> [Set exercise 1] In the Chukwa thread, which file is the data loader property supposed to be set in?

* START Document segment *

Hi Eric,
I believe I have most of steps 1-5 working. Data from "/usr/bin/df" is
being collected, parsed, stuck into HDFS, and then pulled out again and
placed into MySQL. However, HICC isn't showing me my data just yet...
The disk_2098_week table is filled out with several entries and looks
great. If I select my cluster from the "Cluster Selector" and "Last 12
Hours" from the "Time" widget, the "Disk Statistics" widget still says
"No Data available."
It appears to be because part of the SQL query includes the host name
which is coming across in the SQL parameters as "". However, since the
disk_2098_week table properly includes the host name, nothing is
returned by the query. Just for grins, I updated the table manually in
MySQL to blank out the host names and I get a super cool, pretty graph
(which looks great, BTW).
Additionally, if I select other time periods such as "Last 1 Hour", I
see the query is using UTC or something (at 1:00 PDT, I see the query is
using a range of 19:00-20:00). However, the data in MySQL is based on
PDT, so no matches are found. It appears that the "time_zone" session
attribute contains the value "UTC". Where is this coming from and how
can I change it?
Problems:
1. How do I get the "Hosts Selector" in HICC to include my host name
so that the generated SQL queries are correct?
2. How do I make the "time_zone" session parameter use PDT vs. UTC?
3. How do I populate the other tables, such as "disk_489_month"?
Thanks,
Kirk
Eric Yang wrote:
Df command is converted into disk_xxxx_week table in mysql, if I remember
correctly. In mysql are the database tables getting created?
Make sure that you have:
<property>
<name>chukwa.post.demux.data.loader</name>
<value>org.apache.hadoop.chukwa.dataloader.MetricDataLoaderPool,org.apache.h
adoop.chukwa.dataloader.FSMDataLoader</value>
</property>
In Chukwa-demux.conf.
The rough picture of the data flows looks like this:
1. demux -> Generate chukwa record outputs.
2. archive -> Generate bigger files by compacting data sink files.
(Concurrent with step 1)
3. postProcess -> Look up what files are generated by demux process and
dispatch using different data loaders.
4. MetricDataLoaderPool -> Dispatch multiple threads to load chukwa
record files to different MDL.
5. MetricDataLoader -> Load sequence file to database by record type
defined in mdl.xml.

* END Document segment *
* START Data extract *

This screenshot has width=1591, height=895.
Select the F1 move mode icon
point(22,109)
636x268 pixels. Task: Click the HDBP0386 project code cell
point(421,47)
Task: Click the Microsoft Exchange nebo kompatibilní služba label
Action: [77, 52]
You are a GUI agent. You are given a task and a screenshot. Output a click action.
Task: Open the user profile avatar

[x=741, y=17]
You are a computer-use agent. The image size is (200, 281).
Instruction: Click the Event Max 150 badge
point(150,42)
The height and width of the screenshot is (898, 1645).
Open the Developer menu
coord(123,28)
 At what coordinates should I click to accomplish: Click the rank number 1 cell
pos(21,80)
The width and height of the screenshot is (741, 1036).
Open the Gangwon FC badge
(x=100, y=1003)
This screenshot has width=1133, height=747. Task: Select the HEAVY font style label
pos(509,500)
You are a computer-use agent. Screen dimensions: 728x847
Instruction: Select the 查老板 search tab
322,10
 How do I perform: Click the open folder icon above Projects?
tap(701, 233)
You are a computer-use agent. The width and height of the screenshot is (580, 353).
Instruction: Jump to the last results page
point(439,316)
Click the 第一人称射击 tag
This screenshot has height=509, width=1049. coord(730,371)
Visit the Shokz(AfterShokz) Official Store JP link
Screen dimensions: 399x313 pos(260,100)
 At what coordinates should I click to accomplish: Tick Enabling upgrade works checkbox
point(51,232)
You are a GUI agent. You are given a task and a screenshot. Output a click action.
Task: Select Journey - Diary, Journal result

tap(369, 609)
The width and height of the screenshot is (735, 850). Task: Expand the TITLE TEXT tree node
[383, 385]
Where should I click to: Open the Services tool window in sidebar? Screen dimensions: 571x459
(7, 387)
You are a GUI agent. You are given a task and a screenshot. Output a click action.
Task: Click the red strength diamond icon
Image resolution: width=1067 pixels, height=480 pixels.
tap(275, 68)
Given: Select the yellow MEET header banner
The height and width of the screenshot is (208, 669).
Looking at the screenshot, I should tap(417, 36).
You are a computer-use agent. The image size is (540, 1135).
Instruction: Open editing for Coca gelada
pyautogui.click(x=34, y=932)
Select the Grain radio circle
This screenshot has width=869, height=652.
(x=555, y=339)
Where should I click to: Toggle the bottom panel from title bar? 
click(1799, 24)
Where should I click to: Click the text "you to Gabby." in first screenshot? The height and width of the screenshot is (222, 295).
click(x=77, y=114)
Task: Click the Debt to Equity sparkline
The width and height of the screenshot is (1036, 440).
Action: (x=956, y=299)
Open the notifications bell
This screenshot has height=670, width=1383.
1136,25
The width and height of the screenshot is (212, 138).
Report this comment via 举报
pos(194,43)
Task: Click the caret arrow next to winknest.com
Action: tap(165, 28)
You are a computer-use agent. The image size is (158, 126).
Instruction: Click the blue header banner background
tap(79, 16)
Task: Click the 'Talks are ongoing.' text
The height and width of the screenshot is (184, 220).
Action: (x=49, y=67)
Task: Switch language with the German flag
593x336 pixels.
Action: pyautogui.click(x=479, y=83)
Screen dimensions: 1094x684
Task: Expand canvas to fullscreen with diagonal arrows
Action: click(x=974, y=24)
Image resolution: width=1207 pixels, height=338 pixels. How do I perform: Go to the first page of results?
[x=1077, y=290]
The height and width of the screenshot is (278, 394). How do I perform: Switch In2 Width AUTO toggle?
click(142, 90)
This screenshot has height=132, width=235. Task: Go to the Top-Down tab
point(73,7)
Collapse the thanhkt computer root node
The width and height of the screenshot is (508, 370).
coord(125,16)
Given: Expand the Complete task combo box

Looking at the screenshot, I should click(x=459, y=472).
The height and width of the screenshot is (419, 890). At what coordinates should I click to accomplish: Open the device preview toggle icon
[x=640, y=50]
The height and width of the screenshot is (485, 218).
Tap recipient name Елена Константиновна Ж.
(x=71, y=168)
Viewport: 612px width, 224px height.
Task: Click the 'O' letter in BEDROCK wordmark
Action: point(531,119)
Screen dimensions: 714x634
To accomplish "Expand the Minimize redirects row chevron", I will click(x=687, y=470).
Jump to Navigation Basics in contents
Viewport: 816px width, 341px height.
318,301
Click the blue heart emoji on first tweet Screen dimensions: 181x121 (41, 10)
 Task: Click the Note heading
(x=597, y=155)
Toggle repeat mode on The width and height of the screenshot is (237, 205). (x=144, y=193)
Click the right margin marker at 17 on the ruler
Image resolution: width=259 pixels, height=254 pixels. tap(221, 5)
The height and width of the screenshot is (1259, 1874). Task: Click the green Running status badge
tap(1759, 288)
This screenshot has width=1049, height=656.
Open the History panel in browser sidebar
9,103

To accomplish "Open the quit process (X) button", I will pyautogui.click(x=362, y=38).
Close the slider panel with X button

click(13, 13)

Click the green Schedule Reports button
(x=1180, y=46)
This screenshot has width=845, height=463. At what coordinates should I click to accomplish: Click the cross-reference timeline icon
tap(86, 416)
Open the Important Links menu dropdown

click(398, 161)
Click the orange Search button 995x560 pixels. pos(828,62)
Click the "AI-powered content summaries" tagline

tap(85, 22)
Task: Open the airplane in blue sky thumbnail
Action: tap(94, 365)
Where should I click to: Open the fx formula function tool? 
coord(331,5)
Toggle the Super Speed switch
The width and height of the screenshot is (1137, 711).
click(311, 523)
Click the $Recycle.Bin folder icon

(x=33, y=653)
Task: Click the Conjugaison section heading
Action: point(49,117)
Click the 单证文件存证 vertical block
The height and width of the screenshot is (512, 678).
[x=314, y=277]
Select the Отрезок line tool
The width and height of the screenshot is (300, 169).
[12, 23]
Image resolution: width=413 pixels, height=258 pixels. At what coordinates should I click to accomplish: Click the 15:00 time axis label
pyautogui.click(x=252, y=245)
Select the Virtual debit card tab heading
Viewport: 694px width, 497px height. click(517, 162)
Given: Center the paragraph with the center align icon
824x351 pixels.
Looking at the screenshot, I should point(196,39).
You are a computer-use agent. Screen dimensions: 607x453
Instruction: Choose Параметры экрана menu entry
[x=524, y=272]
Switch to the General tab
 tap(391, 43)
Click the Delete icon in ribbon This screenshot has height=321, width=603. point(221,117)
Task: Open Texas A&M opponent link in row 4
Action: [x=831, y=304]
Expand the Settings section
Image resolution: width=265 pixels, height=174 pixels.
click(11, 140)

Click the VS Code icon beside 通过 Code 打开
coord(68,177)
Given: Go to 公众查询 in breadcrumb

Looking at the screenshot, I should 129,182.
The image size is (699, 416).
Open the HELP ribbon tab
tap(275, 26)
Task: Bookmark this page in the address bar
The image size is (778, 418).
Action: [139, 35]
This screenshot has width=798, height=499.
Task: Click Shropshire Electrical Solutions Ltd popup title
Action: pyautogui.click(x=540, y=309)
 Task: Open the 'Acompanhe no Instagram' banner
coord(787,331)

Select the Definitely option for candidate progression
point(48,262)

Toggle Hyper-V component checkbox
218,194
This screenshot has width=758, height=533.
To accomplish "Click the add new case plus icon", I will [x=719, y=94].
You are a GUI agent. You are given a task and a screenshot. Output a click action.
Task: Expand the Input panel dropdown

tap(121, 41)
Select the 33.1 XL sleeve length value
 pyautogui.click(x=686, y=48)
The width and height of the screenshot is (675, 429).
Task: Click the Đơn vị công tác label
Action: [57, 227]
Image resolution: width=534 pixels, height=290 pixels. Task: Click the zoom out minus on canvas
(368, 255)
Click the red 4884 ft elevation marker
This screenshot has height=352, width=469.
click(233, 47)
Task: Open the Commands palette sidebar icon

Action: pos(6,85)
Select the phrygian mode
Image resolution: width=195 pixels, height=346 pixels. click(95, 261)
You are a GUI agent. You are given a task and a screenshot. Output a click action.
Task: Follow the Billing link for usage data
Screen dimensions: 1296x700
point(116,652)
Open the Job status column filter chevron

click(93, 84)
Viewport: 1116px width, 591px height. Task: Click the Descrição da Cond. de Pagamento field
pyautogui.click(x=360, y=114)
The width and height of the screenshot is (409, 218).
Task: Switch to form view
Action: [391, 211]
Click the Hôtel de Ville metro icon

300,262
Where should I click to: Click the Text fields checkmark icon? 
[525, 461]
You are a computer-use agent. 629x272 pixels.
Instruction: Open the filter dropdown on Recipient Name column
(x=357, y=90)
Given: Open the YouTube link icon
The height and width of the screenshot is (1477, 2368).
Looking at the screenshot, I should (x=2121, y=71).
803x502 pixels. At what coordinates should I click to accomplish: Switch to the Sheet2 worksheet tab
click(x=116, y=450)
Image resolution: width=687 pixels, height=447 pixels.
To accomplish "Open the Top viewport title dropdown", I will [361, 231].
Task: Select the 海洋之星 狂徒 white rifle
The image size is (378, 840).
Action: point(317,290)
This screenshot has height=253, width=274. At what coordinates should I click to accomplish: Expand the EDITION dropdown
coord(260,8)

* END Data extract *

> [Set exercise 2] Copy out the part of the records that opens with the line containing "Given: Go to 公众查询 in breadcrumb" and closes with the line containing "tap(275, 26)", keeping both of those lines.

> [Full response 1] Chukwa-demux.conf

> [Full response 2]
Given: Go to 公众查询 in breadcrumb

Looking at the screenshot, I should 129,182.
The image size is (699, 416).
Open the HELP ribbon tab
tap(275, 26)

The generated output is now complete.